# PROBLEMS AND TASKS:
1 > Reproduce the passage of the self-discipline article between "Now your mind" and "restrictions on anyone.", inclusive.
2 > Answer these questions using the self-discipline article:
(a) How much water does the person in the doctor example now drink each day?
(b) What does the article suggest doing for people instead of forcing them?
(c) What daily activity does the article use as an example for listing benefits and dangers?
3 > List every numbered heading that appears under "How To Enjoy Self-Discipline" in the self-discipline article.

Trying to live a life of self-discipline sometimes, if not always, robs our lives of fun and excitement. Self-discipline might require you to lose some friends, leave your hobbies and stop some of the things you enjoy. After all, discipline is a restriction from certain pleasures or desires for a goal.
But is there a way out or are you to continue to live your life with drudgery and discontentment?
I’m here with some good news…
You can be disciplined and still be happy. You can still have the exuberance and excitement of life while you put away the temporary pleasures that discipline requires of you.
Self-discipline is placing restrictions on oneself from certain pressures or desires for a greater good.
How To Enjoy Self-Discipline
1. Get convinced of the need for discipline in that area
You can’t make sacrifices towards getting a result you’re not convinced of. The reason why many people have not been able to maintain self-discipline is that they aren’t fully convinced of why discipline in that area is important.
Once discipline in a particular area has truly been seen as a non-negotiable necessity, the bulk of the work has been done already.
It’s like someone who hardly drinks two glasses of water a day now taking four liters daily because their doctor said it will cost their life if they don’t. The necessity of the action automatically fuels the discipline.
Discipline is a necessity, not an option for consideration except if success isn’t a big deal for you. Take time out for instance to highlight the benefits of reading daily and the dangers of not reading— as many as you can find. With enough reasons to maintain discipline, discipline will be easier.
Related: 10 Principles and Laws of Success by Dr. Myles Munroe
2. It wouldn’t be easy at first
Although we are learning to enjoy self-discipline, you must understand that it wouldn’t be easy at first.
The first stages of discipline will be full of so much storm (it will be literally void of enjoyment). You are putting away your comfort, what you’ve been used to, what you love, and all, so expect to endure a little shaking.
However, it is only for a while. After you go through that stage you’ll begin to move on autopilot and need just little effort to continue. There are few hacks that can get you around this stage which I share in this post on peer pressure.
Now your mind is set to endure a little storm, the following steps will help you.
3. Don’t force others to join you
This is one of the most common mistakes people make in trying to live a life of self-discipline. You must know that not everyone sees things the way you do, and not everyone is wanting the result you want for your life.
Even if they are your friends, you shouldn’t force your restrictions on anyone.
If you do and they aren’t interested, they will either leave you alone (if your pressure is too strong) or frustrate you and ensure you find it difficult to abide by the restrictions.
Now, it is necessary to make your restrictions clear to everyone around you; this is not saying you should hide from them. It only means you shouldn’t impose your restriction on them. If you give people a hard time, they will also give you several hard times.
In the end, your life will be stuffed up and you end up blaming your discipline for causing the pressures while in an actual sense, it’s your ‘indiscipline’ in trying to force them that is affecting you.
If you think the people around you, by not conforming to your restrictions, are affecting you, reduce the time you spend with them and spend it with like-minded people. Instead of forcing people, you can pray for them. You really can’t change anyone; drop the pride!

# INFORMATION PROVIDED:

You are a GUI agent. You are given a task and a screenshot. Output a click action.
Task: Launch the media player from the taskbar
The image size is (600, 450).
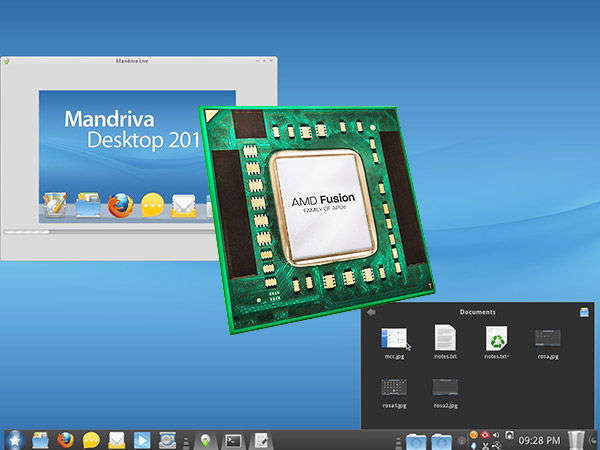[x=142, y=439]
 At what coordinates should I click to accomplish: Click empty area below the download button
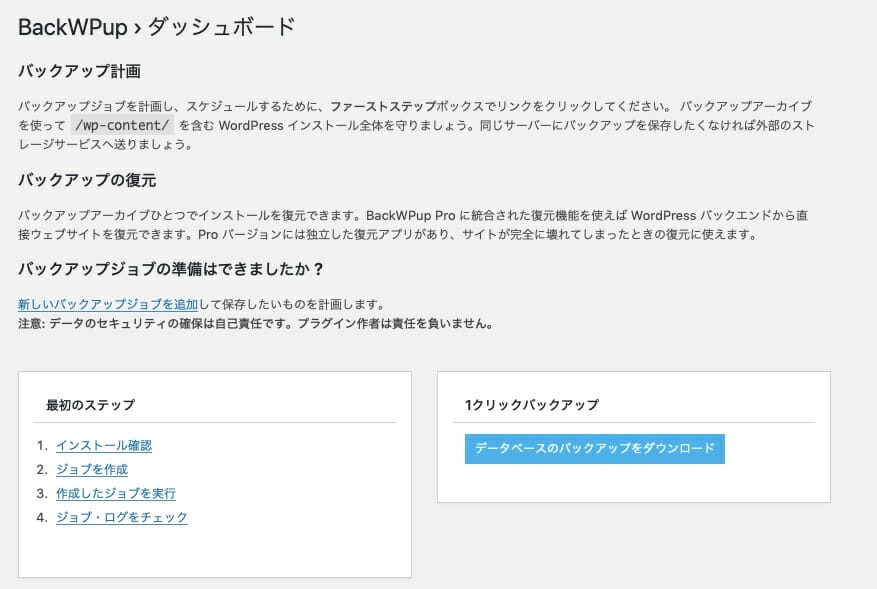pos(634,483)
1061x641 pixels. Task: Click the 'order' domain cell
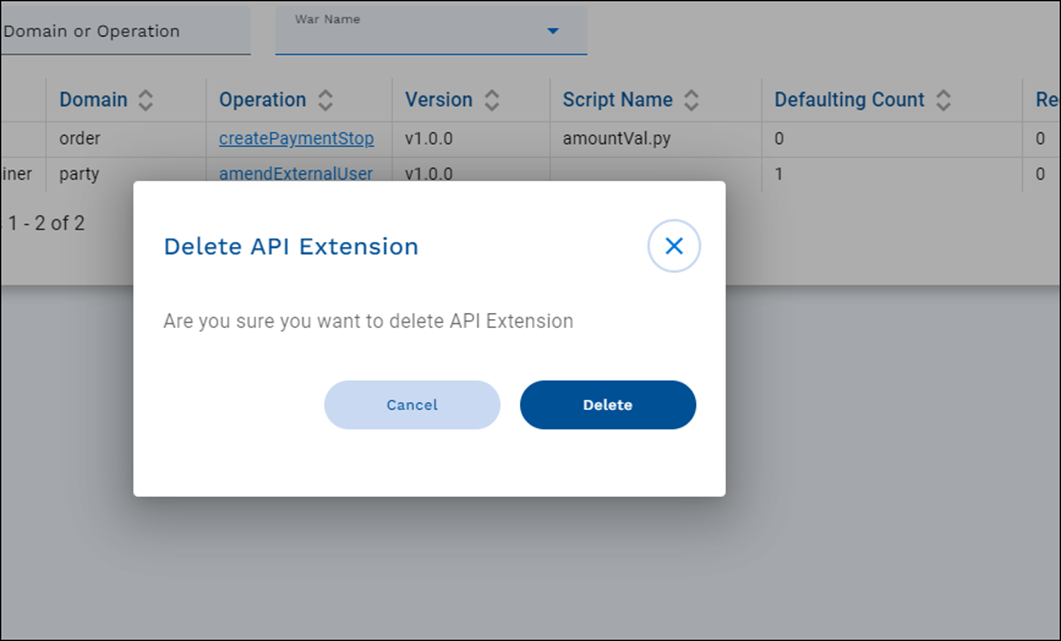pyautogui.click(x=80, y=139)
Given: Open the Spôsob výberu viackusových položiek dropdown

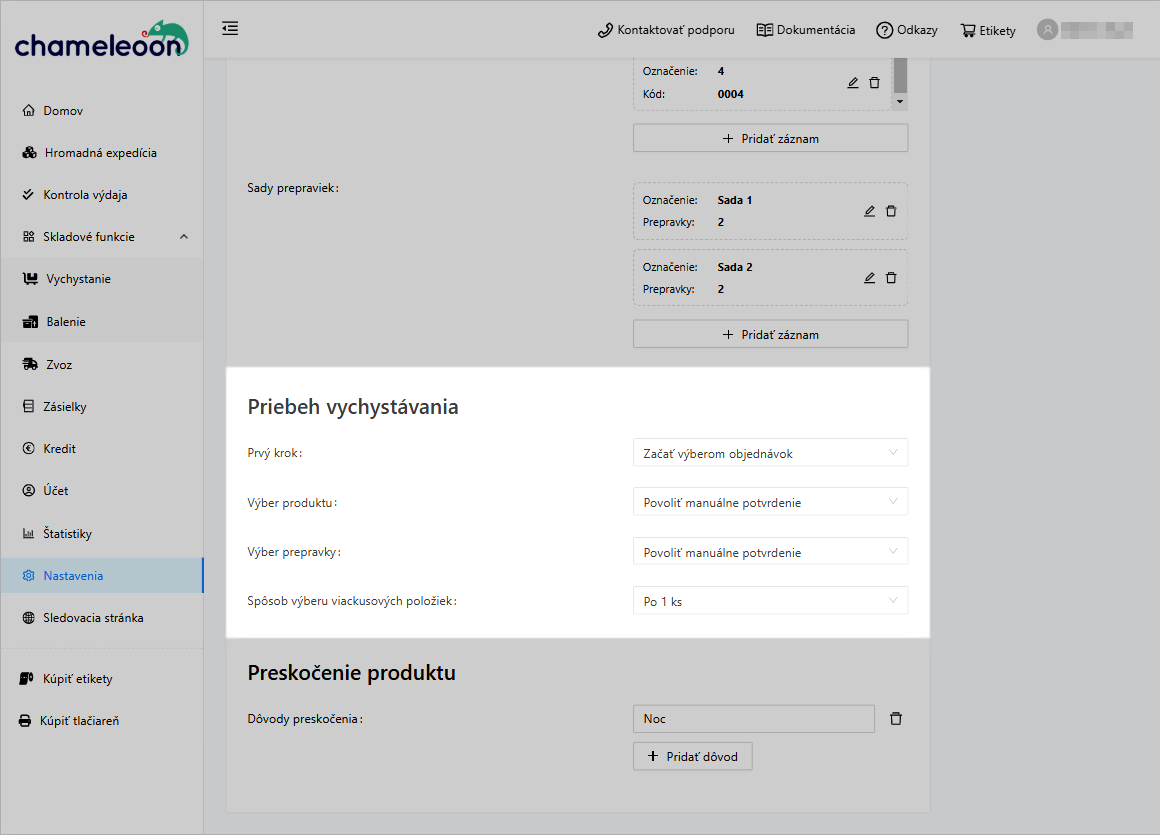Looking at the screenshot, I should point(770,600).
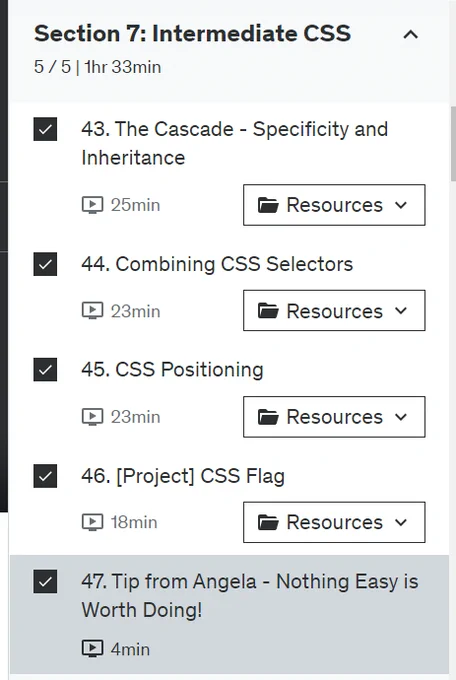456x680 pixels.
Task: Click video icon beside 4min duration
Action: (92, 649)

# THE SOLUTIONS:
1 >
Now your mind is set to endure a little storm, the following steps will help you.
3. Don’t force others to join you
This is one of the most common mistakes people make in trying to live a life of self-discipline. You must know that not everyone sees things the way you do, and not everyone is wanting the result you want for your life.
Even if they are your friends, you shouldn’t force your restrictions on anyone.

2 >
(a) Four liters daily.
(b) Pray for them.
(c) Reading daily.

3 >
1. Get convinced of the need for discipline in that area
2. It wouldn’t be easy at first
3. Don’t force others to join you